Evangelho segundo S. Mateus 6,7-15 CATOLICO


Quinta-feira da 11ª semana do tempo comum

2ª Carta aos Coríntios 11,1-11.

Irmãos: Podereis vós suportar-me um pouco de insensatez? Estou certo de que a suportareis.

Sinto por vós um ciúme semelhante ao ciúme de Deus, porque vos desposei com um só esposo, que é Cristo, a quem devo apresentar-vos como virgem pura.

Receio, porém, que, assim como Eva foi seduzida pela astúcia da serpente, os vossos pensamentos sejam corrompidos e se afastem da simplicidade para com Cristo.

De facto, se alguém vier pregar-vos outro Jesus diferente d’Aquele que vos pregámos, ou se vos oferecer um Espírito diferente d’Aquele que recebestes, ou um Evangelho diferente daquele que aceitastes, vós o suportareis muito bem.

Mas penso que em nada sou inferior a esses eminentes apóstolos.

Se eu sou inculto na arte de falar, não o sou na ciência, como sempre e em tudo vos temos claramente mostrado.

Teria eu cometido uma falta, por vos ter anunciado o Evangelho de Deus gratuitamente, rebaixando-me a mim próprio para vos exaltar?

Despojei outras Igrejas, aceitando delas sustento para vos poder servir.

E quando estive entre vós e passei necessidade, não fui pesado a ninguém, porque os irmãos que chegaram da Macedónia providenciaram para que nada me faltasse. Em tudo evitei e evitarei ser-vos pesado.

Pela verdade de Cristo de que sou portador, essa glória não me será tirada em terras da Acaia.

E porquê? Porque não vos amo? Deus bem o sabe.

Livro de Salmos 111(110),1-2.3-4.7-8.

Louvarei o Senhor de todo o coração
no conselho dos justos e na assembleia.
São grandes as obras do Senhor,
admiráveis para os que nelas meditam.

A sua obra é esplendor e majestade
e a sua justiça permanece eternamente.
Instituiu um memorial das suas maravilhas:
o Senhor é misericordioso e compassivo.

Fiéis e justas são as obras das suas mãos,
são imutáveis todos os seus preceitos,
irrevogáveis pelos séculos dos séculos,
estabelecidos na retidão e na verdade.

Evangelho segundo S. Mateus 6,7-15.

Naquele tempo, disse Jesus aos seus discípulos: «Quando orardes, não digais muitas palavras, como os pagãos, porque pensam que serão atendidos por falarem muito.

Não sejais como eles, porque o vosso Pai bem sabe do que precisais, antes de vós Lho pedirdes.

Orai assim: ‘Pai nosso, que estais nos Céus, santificado seja o vosso nome; venha a nós o vosso reino; seja feita a vossa vontade assim na terra como no Céu.

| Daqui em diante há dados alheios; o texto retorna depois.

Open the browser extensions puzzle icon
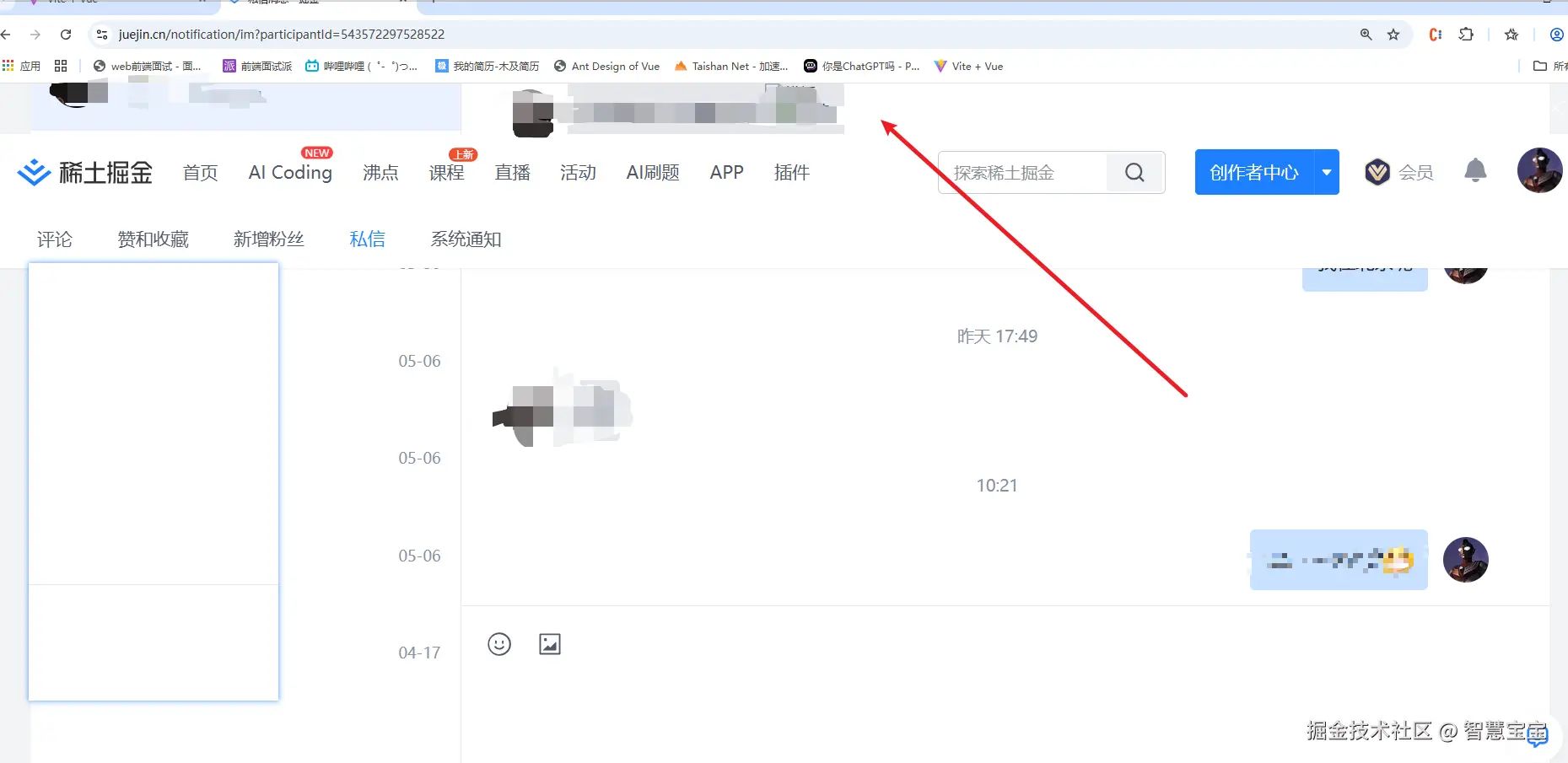This screenshot has height=763, width=1568. (x=1467, y=35)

O pão nosso de cada dia nos dai hoje; perdoai-nos as nossas ofensas, assim como nós perdoamos a quem nos tem ofendido; e não nos deixeis cair em tentação, mas livrai-nos do mal’.

Porque se perdoardes aos homens as suas faltas, também o vosso Pai celeste vos perdoará.

Mas se não perdoardes aos homens, também o vosso Pai não vos perdoará as vossas faltas».